- _WHAT THE TASK REQUIRES_: Retype the lines below exactly, from the one that contains "Instruction: Remove the" through the last, and leave every picture out.

- _INPUT MATERIAL_:

================

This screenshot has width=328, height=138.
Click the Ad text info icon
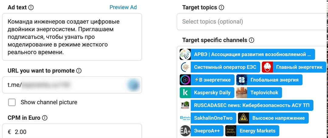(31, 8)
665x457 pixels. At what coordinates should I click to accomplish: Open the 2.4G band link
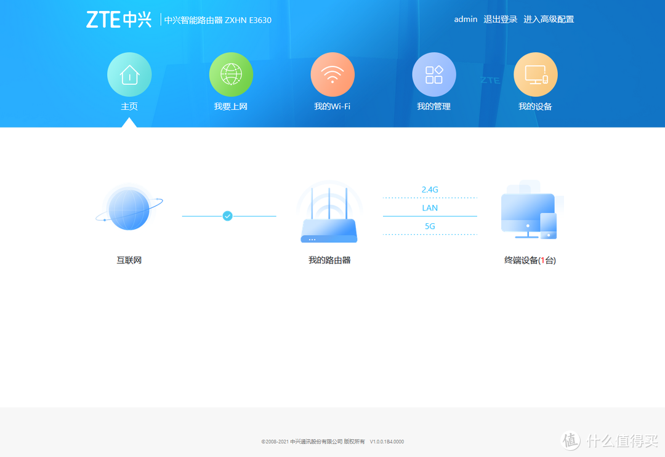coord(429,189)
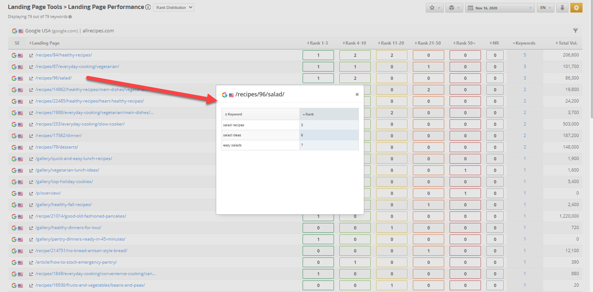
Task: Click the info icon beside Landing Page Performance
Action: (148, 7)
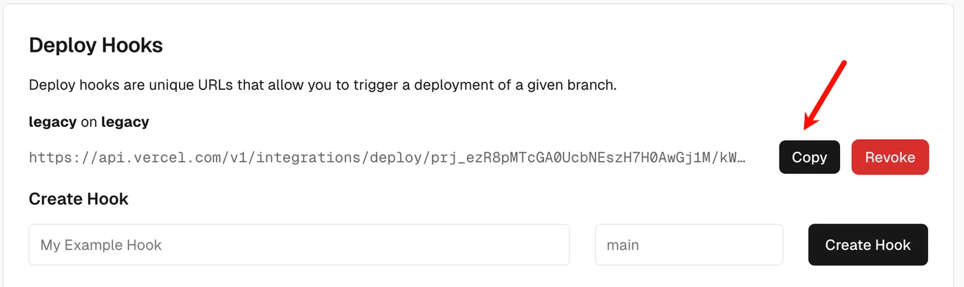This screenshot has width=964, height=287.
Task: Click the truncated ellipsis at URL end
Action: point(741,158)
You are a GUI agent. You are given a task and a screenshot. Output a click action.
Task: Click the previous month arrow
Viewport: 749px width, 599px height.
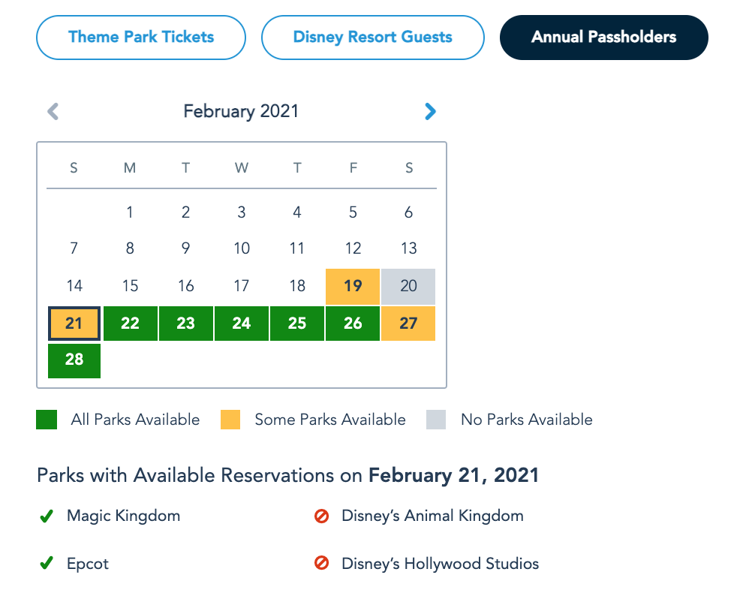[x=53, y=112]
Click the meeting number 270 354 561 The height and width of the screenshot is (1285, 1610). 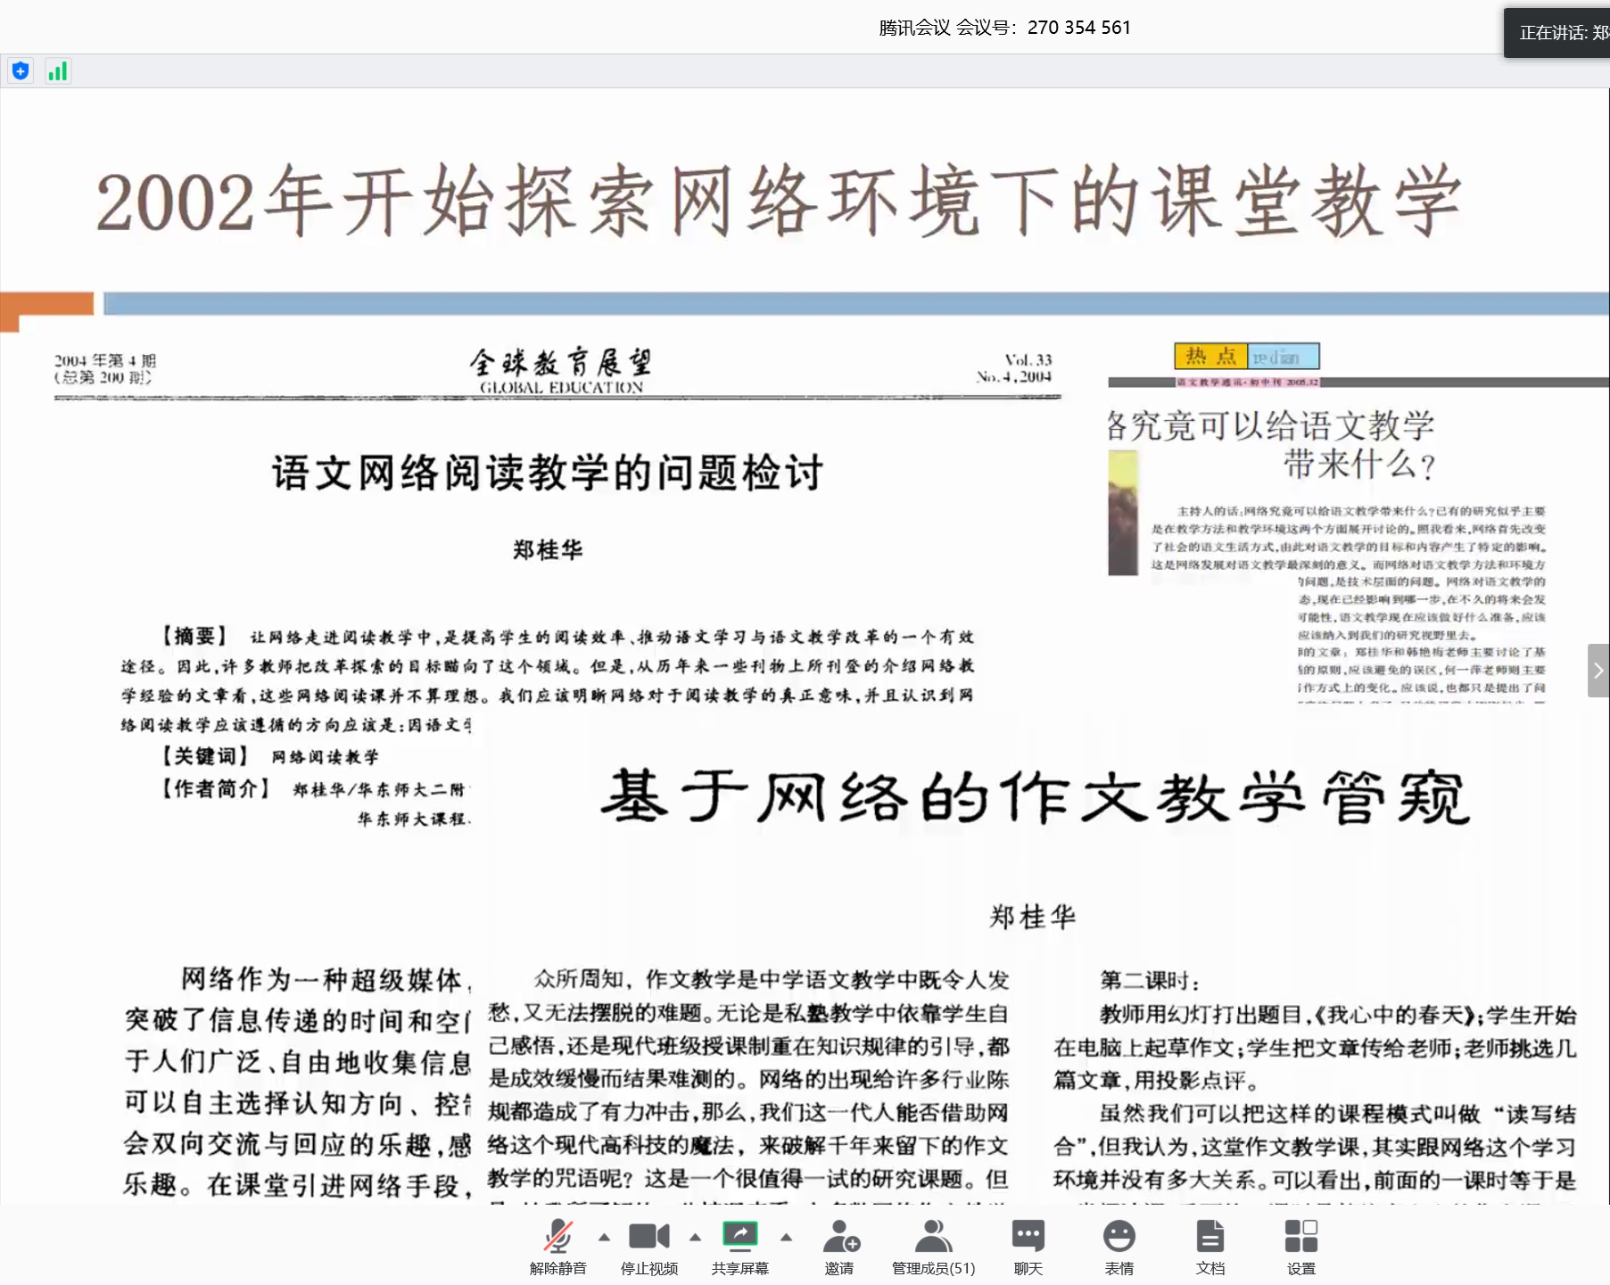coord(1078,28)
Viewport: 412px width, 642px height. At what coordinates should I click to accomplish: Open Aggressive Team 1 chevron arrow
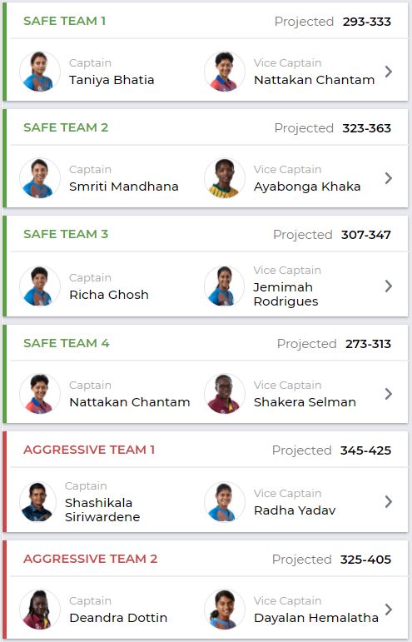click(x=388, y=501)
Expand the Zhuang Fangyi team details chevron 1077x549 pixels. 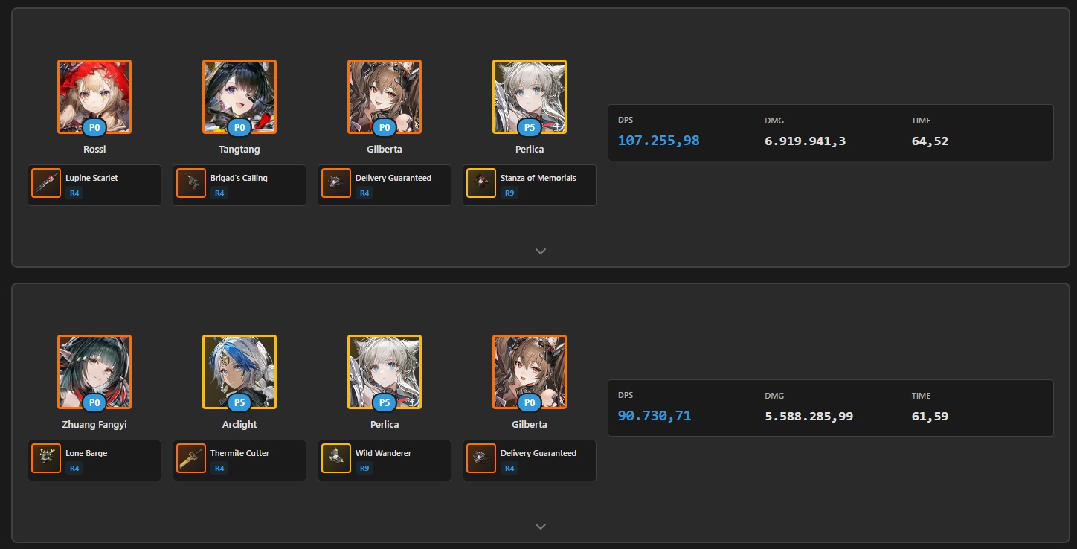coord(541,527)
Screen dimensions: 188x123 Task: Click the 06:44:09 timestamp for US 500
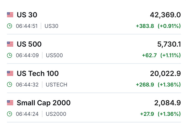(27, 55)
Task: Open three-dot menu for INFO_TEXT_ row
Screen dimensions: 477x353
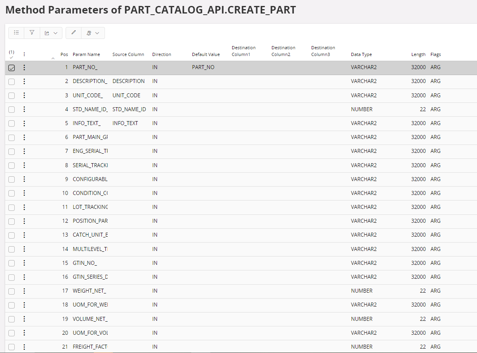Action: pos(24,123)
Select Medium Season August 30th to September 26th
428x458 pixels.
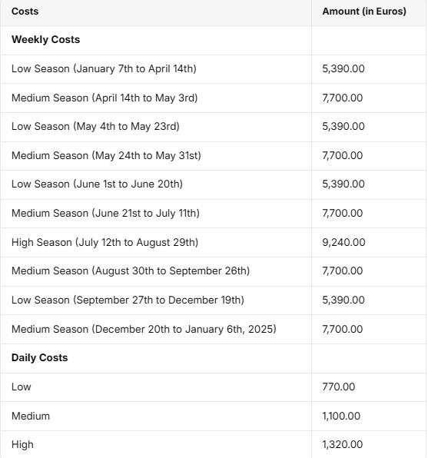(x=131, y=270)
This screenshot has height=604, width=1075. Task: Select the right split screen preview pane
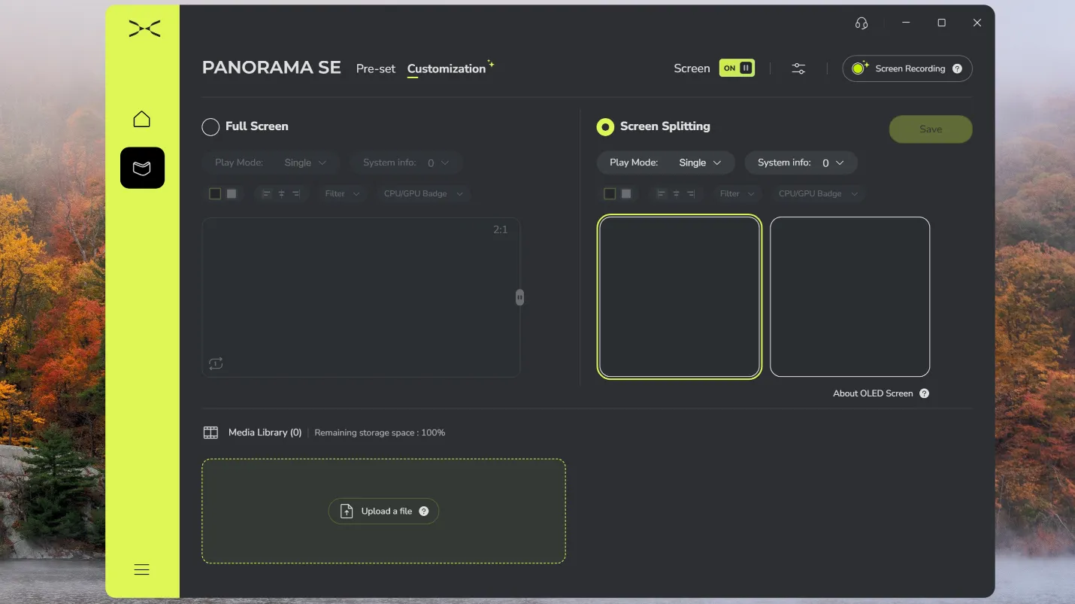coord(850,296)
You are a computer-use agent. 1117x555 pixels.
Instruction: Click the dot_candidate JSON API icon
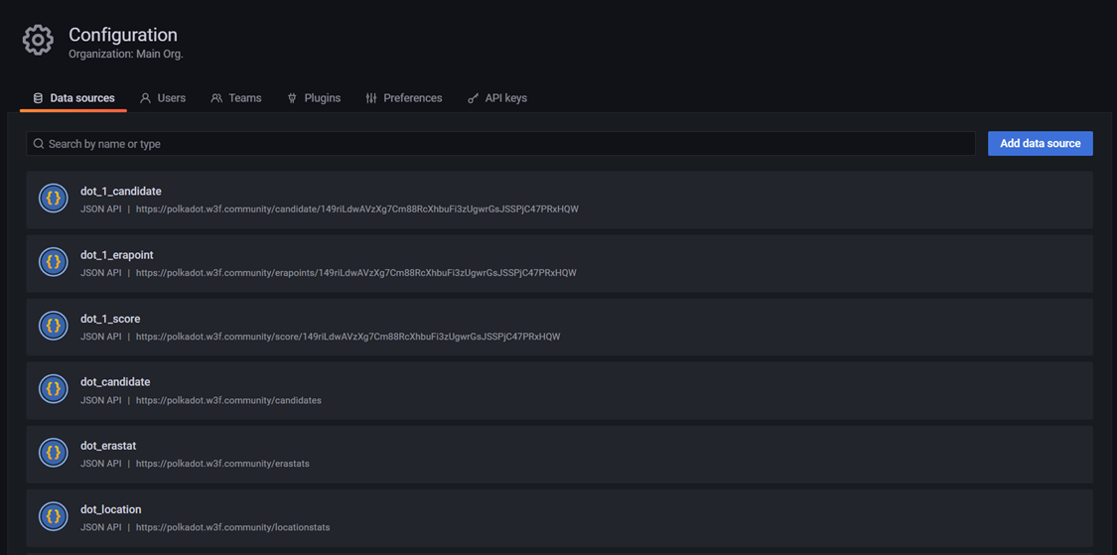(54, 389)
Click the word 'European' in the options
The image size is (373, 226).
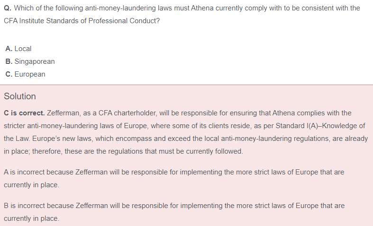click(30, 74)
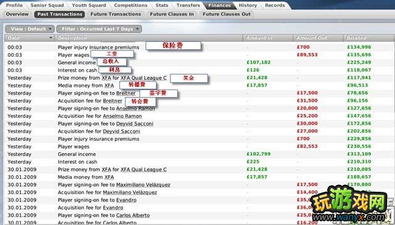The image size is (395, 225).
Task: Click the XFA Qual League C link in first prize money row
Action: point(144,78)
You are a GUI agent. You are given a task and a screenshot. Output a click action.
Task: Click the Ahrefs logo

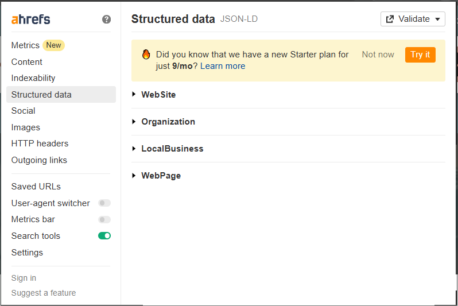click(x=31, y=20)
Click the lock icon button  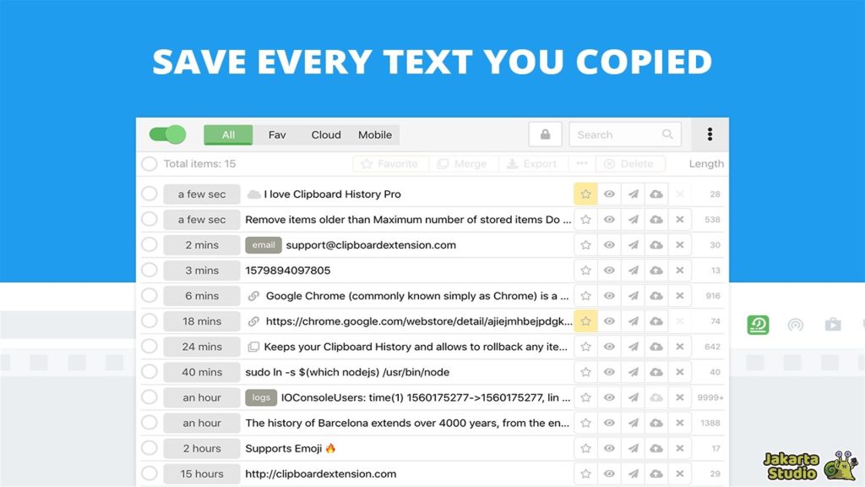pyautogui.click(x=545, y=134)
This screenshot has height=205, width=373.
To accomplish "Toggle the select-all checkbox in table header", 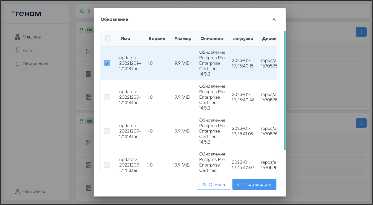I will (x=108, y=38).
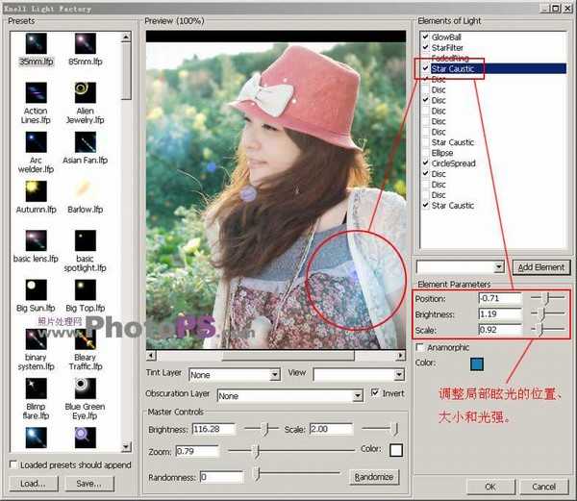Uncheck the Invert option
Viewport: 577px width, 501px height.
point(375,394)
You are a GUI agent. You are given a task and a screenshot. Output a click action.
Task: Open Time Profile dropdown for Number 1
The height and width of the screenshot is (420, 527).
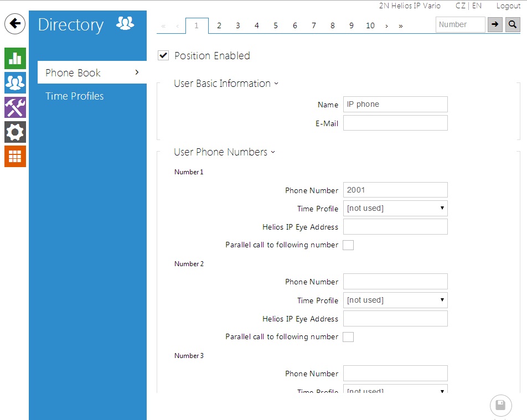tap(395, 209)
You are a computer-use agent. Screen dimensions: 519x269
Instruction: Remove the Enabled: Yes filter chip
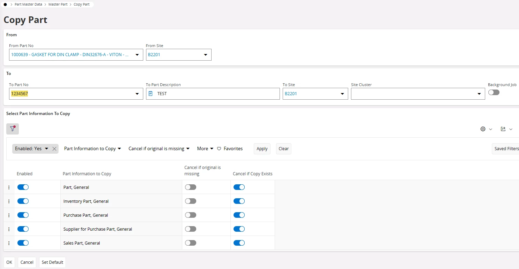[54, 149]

================

- _TASK RESPONSE_:
Instruction: Remove the Enabled: Yes filter chip
[54, 149]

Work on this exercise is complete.